Sadie le lanzó las llaves.

—Déjelo usted bien metidito. Vamos, cariño.

—¡Oigan, por ahí no! —dijo el aparcacoches—. ¡Por ahí se va a Elm! ¡Adonde quieren ir es a Main! ¡Por ahí es por donde vendrá!

—¡Sabemos lo que hacemos! —gritó Sadie. Confié en que tuviera razón. Avanzamos entre los coches encajonados, con Sadie a la cabeza. Yo me contoneaba y lanzaba la muleta a un lado y a otro, intentando no chocar con los retrovisores ni quedarme atrás. Ya oía las locomotoras y los traqueteantes vagones de mercancías de la estación de trenes de detrás del Depósito de Libros.

—Jake, estamos dejando un rastro de un kilómetro de ancho.

—Lo sé.

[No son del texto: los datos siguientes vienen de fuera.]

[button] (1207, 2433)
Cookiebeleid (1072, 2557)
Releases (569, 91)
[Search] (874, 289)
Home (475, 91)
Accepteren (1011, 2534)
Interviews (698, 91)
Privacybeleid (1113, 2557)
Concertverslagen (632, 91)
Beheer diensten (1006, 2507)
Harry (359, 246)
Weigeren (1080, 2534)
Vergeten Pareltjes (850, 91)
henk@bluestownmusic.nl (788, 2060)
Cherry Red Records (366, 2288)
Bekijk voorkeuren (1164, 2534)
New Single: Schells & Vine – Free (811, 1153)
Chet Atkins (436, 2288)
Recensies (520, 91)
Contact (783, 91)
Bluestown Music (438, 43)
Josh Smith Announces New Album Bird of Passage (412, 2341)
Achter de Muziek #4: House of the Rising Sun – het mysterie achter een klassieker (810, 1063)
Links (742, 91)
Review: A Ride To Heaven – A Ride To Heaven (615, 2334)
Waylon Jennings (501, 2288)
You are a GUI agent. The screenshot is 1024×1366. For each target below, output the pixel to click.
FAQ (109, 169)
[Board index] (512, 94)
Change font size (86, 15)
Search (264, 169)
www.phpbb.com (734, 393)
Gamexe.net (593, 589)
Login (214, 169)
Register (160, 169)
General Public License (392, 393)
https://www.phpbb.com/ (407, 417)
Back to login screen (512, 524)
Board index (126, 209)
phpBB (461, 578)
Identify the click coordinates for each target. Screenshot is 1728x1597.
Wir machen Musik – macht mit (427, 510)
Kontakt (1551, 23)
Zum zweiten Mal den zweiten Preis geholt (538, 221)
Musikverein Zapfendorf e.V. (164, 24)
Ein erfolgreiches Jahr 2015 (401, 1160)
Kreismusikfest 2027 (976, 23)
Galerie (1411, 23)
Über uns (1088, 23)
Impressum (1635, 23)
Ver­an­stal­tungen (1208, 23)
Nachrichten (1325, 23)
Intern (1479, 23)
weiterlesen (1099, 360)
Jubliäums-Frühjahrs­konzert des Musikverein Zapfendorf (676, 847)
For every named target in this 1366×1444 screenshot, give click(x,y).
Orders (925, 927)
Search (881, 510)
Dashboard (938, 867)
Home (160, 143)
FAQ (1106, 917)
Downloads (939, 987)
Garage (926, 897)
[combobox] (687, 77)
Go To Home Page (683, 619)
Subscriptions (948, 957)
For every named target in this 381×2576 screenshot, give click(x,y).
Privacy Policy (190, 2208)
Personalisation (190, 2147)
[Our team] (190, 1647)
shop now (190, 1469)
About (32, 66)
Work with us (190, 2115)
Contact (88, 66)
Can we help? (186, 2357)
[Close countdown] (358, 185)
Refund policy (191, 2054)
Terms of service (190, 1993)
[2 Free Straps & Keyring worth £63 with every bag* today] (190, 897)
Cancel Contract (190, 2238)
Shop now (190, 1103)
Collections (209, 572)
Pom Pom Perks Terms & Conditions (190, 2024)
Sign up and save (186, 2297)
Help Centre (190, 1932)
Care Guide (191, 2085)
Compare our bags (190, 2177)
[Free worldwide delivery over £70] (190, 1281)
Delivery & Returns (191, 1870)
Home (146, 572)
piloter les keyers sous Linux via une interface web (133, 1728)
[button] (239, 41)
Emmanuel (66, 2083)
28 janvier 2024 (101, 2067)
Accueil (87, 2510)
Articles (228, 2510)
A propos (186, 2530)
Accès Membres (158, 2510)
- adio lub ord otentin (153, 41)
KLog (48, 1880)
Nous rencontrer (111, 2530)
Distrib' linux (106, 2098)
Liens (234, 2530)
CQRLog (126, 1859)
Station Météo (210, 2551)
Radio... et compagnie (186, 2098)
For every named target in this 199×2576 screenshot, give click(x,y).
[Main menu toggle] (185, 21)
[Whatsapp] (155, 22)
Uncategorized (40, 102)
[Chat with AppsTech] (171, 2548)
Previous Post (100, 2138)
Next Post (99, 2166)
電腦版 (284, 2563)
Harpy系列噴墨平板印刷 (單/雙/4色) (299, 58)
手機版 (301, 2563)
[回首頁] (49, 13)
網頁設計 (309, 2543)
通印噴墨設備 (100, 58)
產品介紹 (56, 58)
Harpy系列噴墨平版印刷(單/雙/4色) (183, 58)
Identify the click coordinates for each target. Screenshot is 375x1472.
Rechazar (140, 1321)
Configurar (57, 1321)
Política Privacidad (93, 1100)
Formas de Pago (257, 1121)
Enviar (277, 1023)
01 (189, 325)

Tengo un plan. —Una exageración gigantesca, pero sonaba bien.

Salimos a Elm, y señalé el edificio de la otra acera, dos manzanas más abajo.

—Ése. Allí está.

Sadie observó el chato cubo rojo con las ventanas vigilantes y luego volvió hacia mí un rostro consternado y de ojos desorbitados. Vi —con algo parecido al interés clínico— que se le había puesto la piel del cuello muy blanca y de gallina.

—¡Jake, es horrible!

—Lo sé.

—Pero… ¿qué tiene de malo?

—Todo. Sadie, tenemos que darnos prisa. Casi no nos queda tiempo.